Alexander Hamilton
The Founder of the Federalist Party

The Democratic-Republican party which believed in the “power of the masses” and the rule of the people was founded by Thomas Jefferson. The Federalist party, which believed in a centralized government patterned on the aristocratic one of England, was founded by Alexander Hamilton. Little is known about the family and early life of Hamilton. He was born in the little West India island of Nevis in January, 1757. His father is supposed to have been a Scotch trader and his mother a Frenchwoman. His family was poor, and it was necessary for him to leave school in childhood and set to work. At the age of twelve, he became a clerk in a counting-house where he remained about three years. Every spare moment was spent in the study of mathematics, chemistry, and history. He was so faithful in his work, however, that at the age of thirteen or fourteen he was left in charge of business during his employer’s absence.

ALEXANDER HAMILTON

In 1772 the island of Santa Cruz was visited by a terrible hurricane; young Hamilton wrote such a vivid and eloquent account of it that his friends thought he ought to become a professional man and offered to help him continue his education. Accordingly, in October, 1772, he set sail to the colonies. Leaving the West Indies, he cut loose from his old life; of friends and relatives there, almost nothing is heard after this time. Young Hamilton attended a grammar school in New Jersey, and then entered King’s College, now Columbia University, in New York. The young West Indian came to America at a time when people were greatly excited about political matters, and he heard much about the Stamp Act and the oppressive taxes laid by Great Britain. At first he took the part of the king, but in less than two years he had become an enthusiastic patriot. It was the cause of the colonies as a whole that appealed to him. He never developed any of the feeling for the separate colonies which was so strong in most native-born Americans.

When he espoused the cause of the oppressed colonies, he did it with his whole heart. The precocious, clever boy of seventeen made patriotic addresses, and published an able pamphlet, entitled, “A Full Vindication of the Measures of Congress from the Calumnies of their Enemies” (1774). In this pamphlet he stated the case of the colonies clearly and eloquently. He said, “All men have one common origin; they participate in one common nature, and consequently have one common right. No reason can be advanced why one man should exercise any power or preëminence over his fellow-creatures, unless they have voluntarily vested him with it. Since then, Americans have not by any act of their own empowered the British Parliament to make laws for them, it follows that they can have no just authority to do it.”

Hamilton believed in the enforcement of law and order. On one or two occasions, when mobs had set out to attack royalists’ houses, he persuaded them to respect private property and opinions.

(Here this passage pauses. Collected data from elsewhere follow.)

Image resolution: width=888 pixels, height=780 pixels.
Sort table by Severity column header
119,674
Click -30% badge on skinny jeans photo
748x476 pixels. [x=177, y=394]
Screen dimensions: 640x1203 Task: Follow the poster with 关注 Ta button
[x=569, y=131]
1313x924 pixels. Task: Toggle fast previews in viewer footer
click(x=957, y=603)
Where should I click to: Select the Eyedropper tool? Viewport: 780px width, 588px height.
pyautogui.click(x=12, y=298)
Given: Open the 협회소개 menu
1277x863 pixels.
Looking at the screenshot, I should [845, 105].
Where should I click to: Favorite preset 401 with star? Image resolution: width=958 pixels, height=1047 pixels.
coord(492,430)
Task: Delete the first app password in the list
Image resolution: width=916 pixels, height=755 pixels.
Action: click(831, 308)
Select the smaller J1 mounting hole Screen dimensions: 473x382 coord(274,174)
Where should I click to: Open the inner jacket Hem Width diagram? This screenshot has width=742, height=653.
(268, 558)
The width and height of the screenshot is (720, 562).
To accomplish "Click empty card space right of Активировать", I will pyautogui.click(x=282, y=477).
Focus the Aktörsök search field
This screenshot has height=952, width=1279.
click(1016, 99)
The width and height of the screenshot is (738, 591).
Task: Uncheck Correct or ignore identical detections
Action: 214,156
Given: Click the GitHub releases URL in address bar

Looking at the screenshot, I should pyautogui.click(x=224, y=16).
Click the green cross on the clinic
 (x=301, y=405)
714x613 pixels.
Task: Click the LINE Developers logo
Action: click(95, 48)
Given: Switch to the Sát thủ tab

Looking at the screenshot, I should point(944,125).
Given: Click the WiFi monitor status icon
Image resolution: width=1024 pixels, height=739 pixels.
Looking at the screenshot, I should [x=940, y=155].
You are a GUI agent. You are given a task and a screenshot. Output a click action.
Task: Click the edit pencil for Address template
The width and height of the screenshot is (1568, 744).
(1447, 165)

The opinions that young Hamilton upheld with pen he was ready to uphold with sword. In 1776, when he was only nineteen, he was put in charge of a company of artillery which he drilled so well that he won the commendation and friendship first of General Greene and later of General Washington. During the retreat through New Jersey, he managed his company with courage and skill, and he fought bravely in the battles of Trenton and Princeton. In 1777 he became one of Washington’s “official family,” being made his confidential secretary. Washington was very fond of the clever young man whom he often addressed as “my boy.” Hamilton’s ability, too, was recognized and in 1777 he was entrusted with a delicate and important mission. This was to get reinforcements for Washington’s hard-pressed army from Gates’s successful forces. As superior officer, Washington could have ordered the troops sent to his relief, but for many reasons it was best to have them sent on Gates’s own accord, if possible. Therefore, Washington gave Hamilton a sealed order of command to Gates, instructing him not to deliver it if without doing so he could persuade the general to send the troops. Hamilton brought back the troops and he also brought back the unopened letter. It was while he was in New York on this errand that he met General Schuyler’s daughter whom he married in 1780.

Hamilton did not remain in the commander-in-chief’s official family. On one occasion he failed to answer a summons promptly; General Washington, who was a strict disciplinarian, said, “Colonel Hamilton, you have kept me waiting for you these ten minutes. I must tell you, sir, that you treat me with disrespect.” The hot-tempered youth replied, “I am not conscious of it, sir, but since you have thought it necessary to tell me so, we part.”

“Very well, sir, if that is your choice,” answered the general.